§ WHAT THE TASK ASKS
Look through the data below for the line with "Read More (878, 777)" and the line with "Yes, That Smell is Me (411, 1211)", then output those two and all lines in between, exactly as written.

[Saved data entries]
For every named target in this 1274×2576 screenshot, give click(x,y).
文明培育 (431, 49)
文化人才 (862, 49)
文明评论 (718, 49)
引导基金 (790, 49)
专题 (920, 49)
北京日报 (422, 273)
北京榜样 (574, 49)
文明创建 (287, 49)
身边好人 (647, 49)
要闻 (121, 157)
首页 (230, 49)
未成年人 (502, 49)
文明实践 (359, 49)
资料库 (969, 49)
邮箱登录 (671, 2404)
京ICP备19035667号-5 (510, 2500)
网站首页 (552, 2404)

* * *

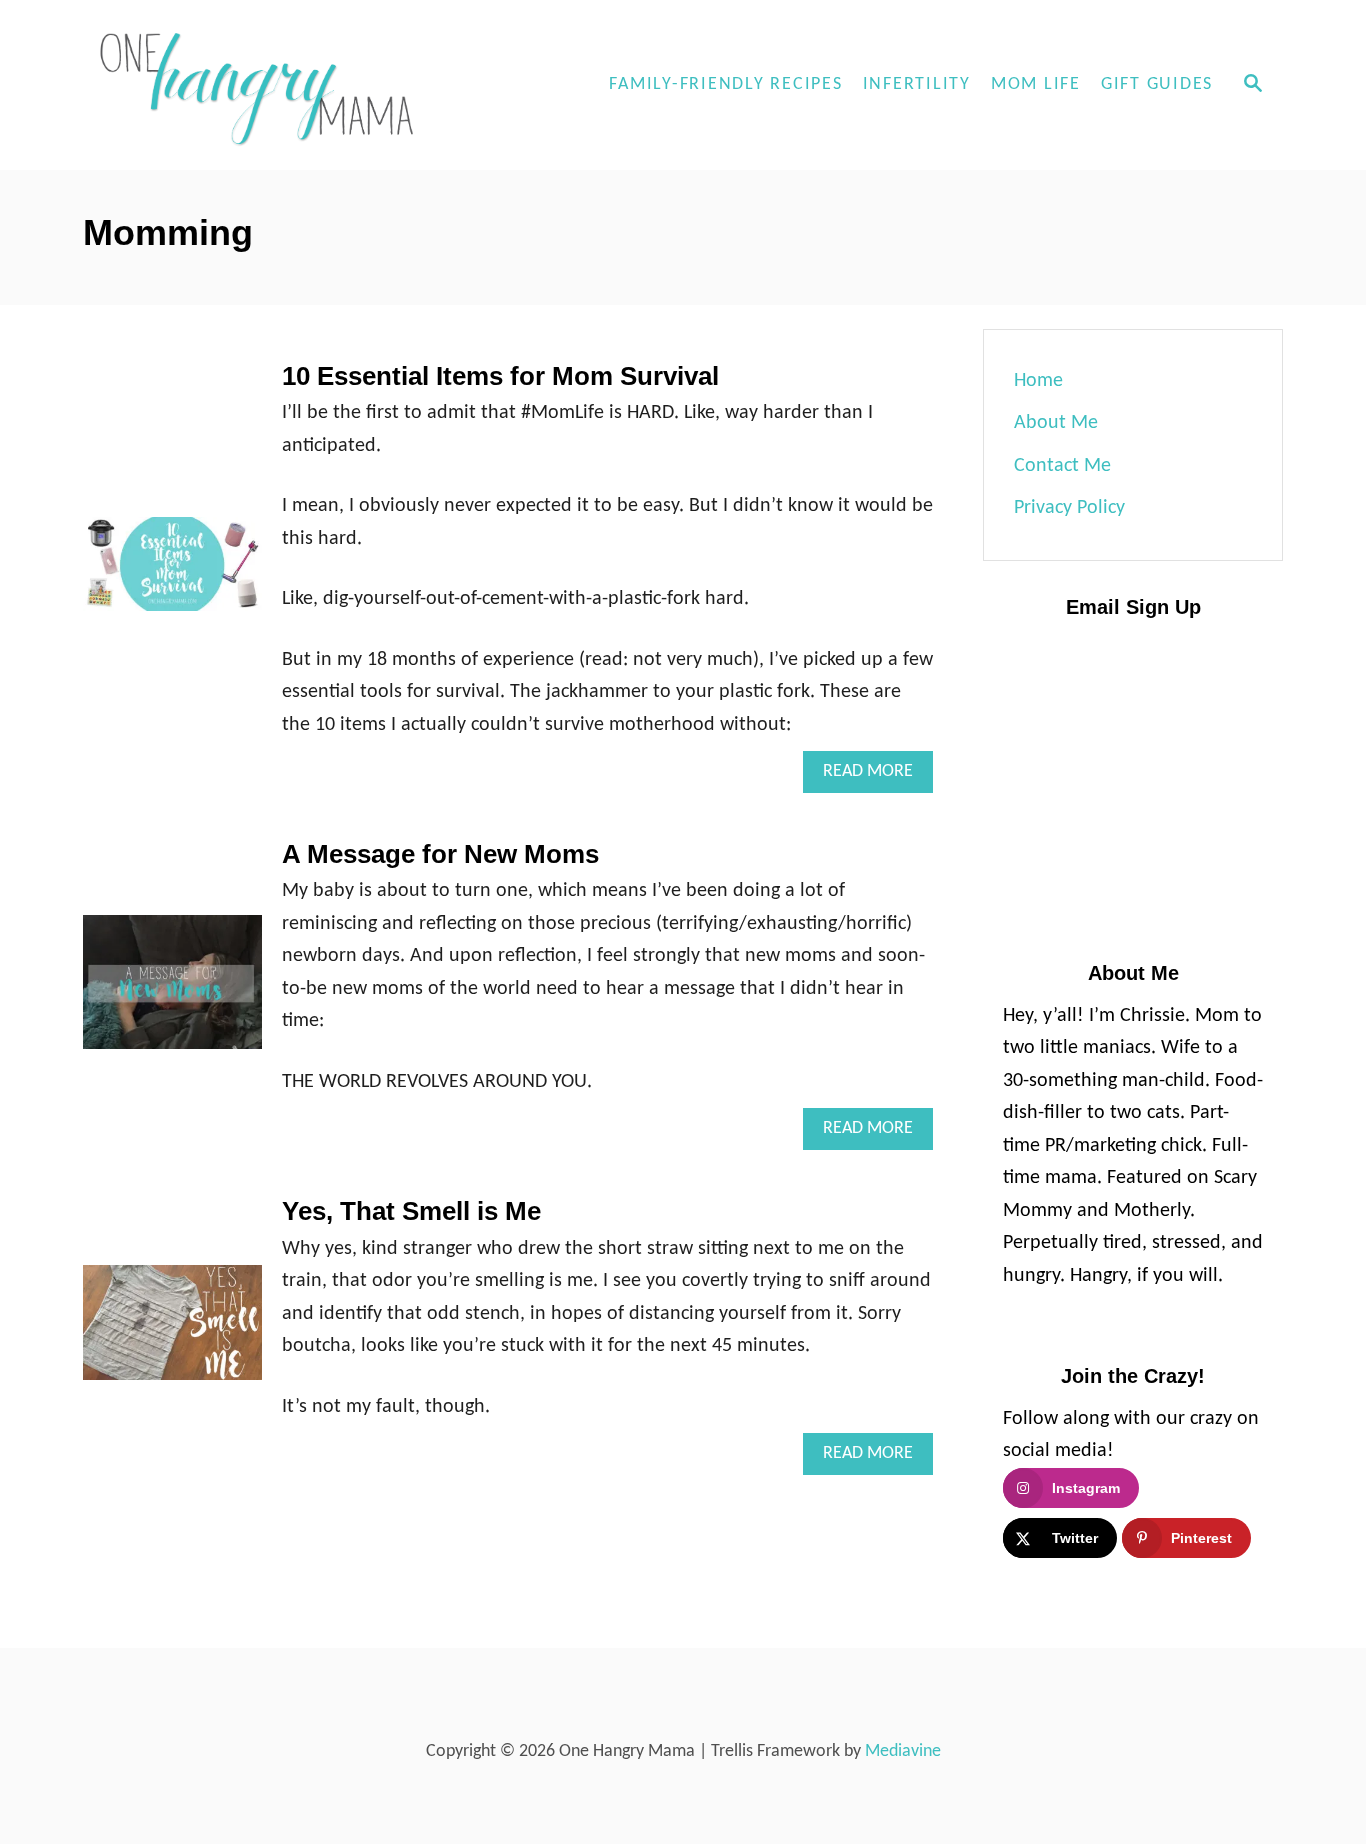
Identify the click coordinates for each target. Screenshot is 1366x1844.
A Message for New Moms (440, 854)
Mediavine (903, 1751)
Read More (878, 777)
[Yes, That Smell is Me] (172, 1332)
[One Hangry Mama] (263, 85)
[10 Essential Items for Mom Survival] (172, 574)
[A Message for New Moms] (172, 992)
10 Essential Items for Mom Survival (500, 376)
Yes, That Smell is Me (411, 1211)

---

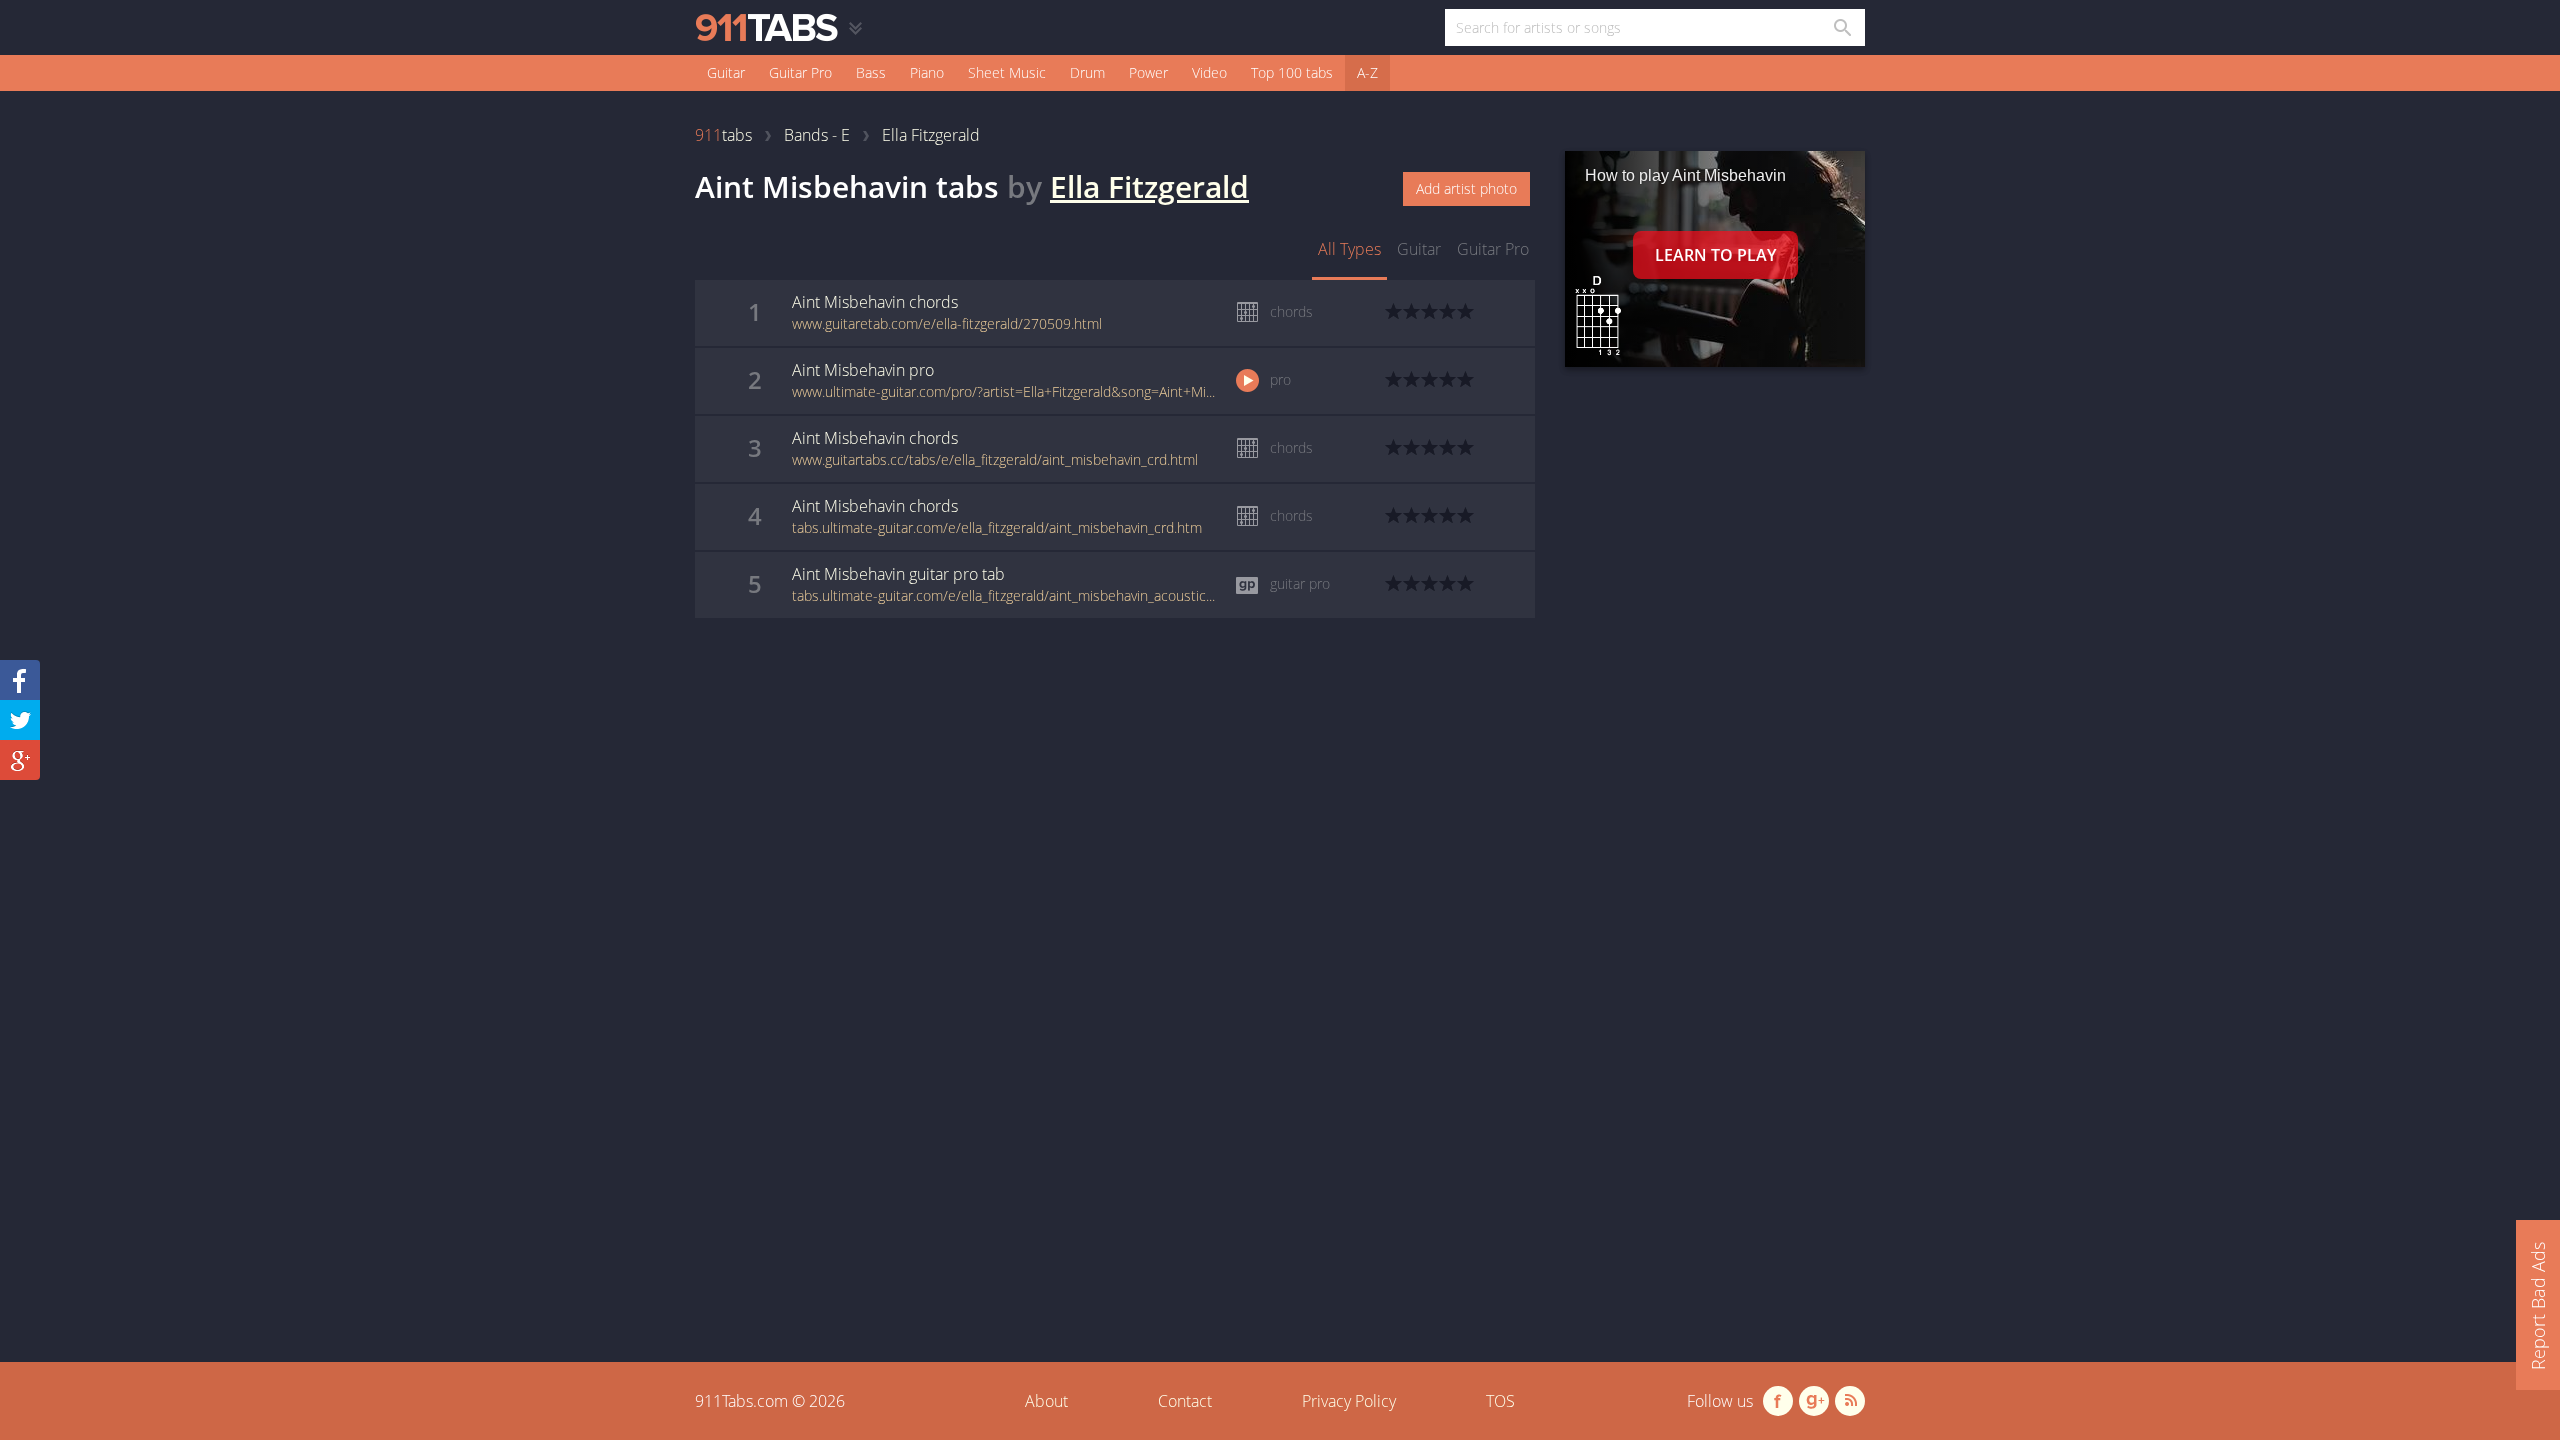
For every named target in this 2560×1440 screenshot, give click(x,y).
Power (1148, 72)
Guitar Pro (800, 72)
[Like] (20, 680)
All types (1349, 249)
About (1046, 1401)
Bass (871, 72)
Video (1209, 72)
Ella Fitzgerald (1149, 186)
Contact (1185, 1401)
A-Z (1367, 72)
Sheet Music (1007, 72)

§ SOLUTION TO THIS PROBLEM
Read More (878, 777)
[Yes, That Smell is Me] (172, 1332)
[One Hangry Mama] (263, 85)
[10 Essential Items for Mom Survival] (172, 574)
[A Message for New Moms] (172, 992)
10 Essential Items for Mom Survival (500, 376)
Yes, That Smell is Me (411, 1211)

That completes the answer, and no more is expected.